This paper presents the results of the first detailed study (carried out in May 2003) of methane flux from mud volcanoes in eastern Azerbaijan, the territory with the world's largest mud volcanoes and the densest mud volcano population. Although the phenomenon of mud volcanism has being studied extensively in the past years, the importance of the global gas emission from mud volcanoes in the atmosphere budget and climate change remains uncertain mainly because of the lack of reliable direct flux measurements. The results presented in our paper imply that mud volcanoes emit significant amounts of greenhouse gas (methane) into the atmosphere, and this previously unrecognized source is comparable (by size) with other anthropogenic and natural sources of methane. This new finding opens a wide window of opportunity for geoscientists and atmosphere scientists and calls for additional measurements of gas flux from around the world to better constrain the contribution of mud volcanoes to the global sources of methane in the atmosphere.
Land-level changes from a late Holocene earthquake in the northern Puget lowland, Washington
Harvey Kelsey, Humboldt State University, Department of Geology, Arcata, CA 95521, U.S.A., et al. Pages 469-472.
A magnitude 6.5–7 earthquake struck the northern Puget Sound (Washington) area ca. 3000 years ago, resulting in abrupt uplift of the ground surface. The earthquake was discovered by geologists Harvey Kelsey (Humboldt State University, Arcata, California) and Brian Sherrod (U.S. Geological Survey) while investigating the record of sea level rise at coastal marshes on central Whidbey Island. The geologists noted that sea level abruptly dropped at one marsh relative to the other ca. 3000 years ago, which was odd because the two marshes are only a few miles from each other. Following up on a hunch that the reason for odd sea level behavior was an earthquake, Kelsey and Sherrod teamed up with coauthors Sam Johnson and Shawn Dadisman of the U.S. Geological Survey; these two marine geologists looked for evidence of the earthquake in seismic records in the ocean floor just offshore of the marshes. Johnson and Dadisman found that a fault, which probably caused the earthquake, cuts the seafloor and runs right between the two marshes. Kelsey and colleagues discovery of a prehistoric earthquake 3000 years ago in the northern Puget lowland is doubly shaky. That is, the region not only is prone to seismic shaking from subduction zone earthquakes offshore but also from magnitude 6.5–7 earthquakes that will let loose right beneath your feet, if your feet are standing somewhere in the urbanized coastal corridor from Everett, Washington north to the Canadian border.

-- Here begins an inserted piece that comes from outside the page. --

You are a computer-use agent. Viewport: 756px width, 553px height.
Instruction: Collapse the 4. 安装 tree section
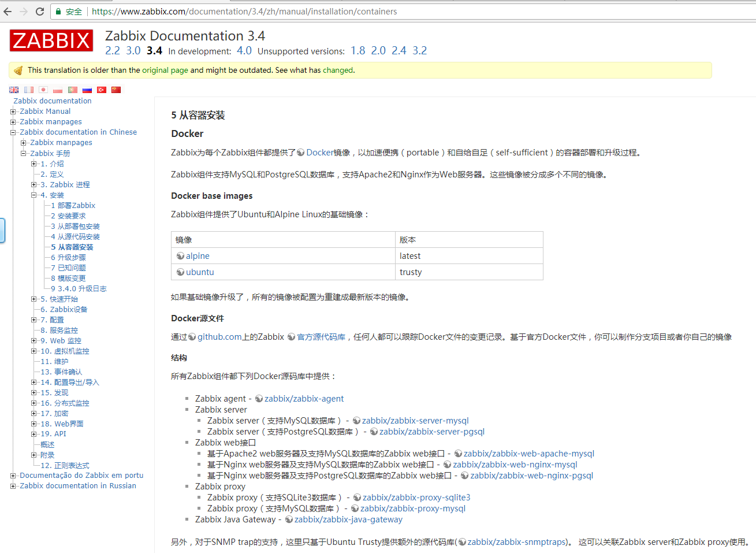[x=33, y=195]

Less ice, less tilt, less chill: The influence of a seasonally ice-free Arctic Ocean and reduced obliquity on early Paleogene climate
Jacob Sewall and Lisa Sloan, University of California, Santa Cruz, Earth Sciences, Santa Cruz, CA 95064, U.S.A. Pages 477-480.
The early Paleogene is a time in Earth's history that extends from 65 to 45 million years before present. Earth's climate during the early Paleogene was markedly different from Earth's climate today. Notable features of early Paleogene climate include polar temperatures that were significantly warmer than today (early Paleogene crocodiles have been found near Greenland) and seasonal temperature ranges in the centers of large continents (for example, Siberia and mid-western North America) that resemble the temperature ranges currently found in coastal California or Japan. For over twenty years, climate scientists have searched for the mechanism through which such a low range of seasonal temperatures could be achieved. Our climate modeling experiments suggest that the low seasonal temperature ranges of early Paleogene continental interiors can be achieved by reducing the tilt of Earth's rotational axis. When this reduced axial tilt is combined with increased global warmth from high greenhouse gas concentrations, our modeled early Paleogene climate matches climate data from the early Paleogene quite well.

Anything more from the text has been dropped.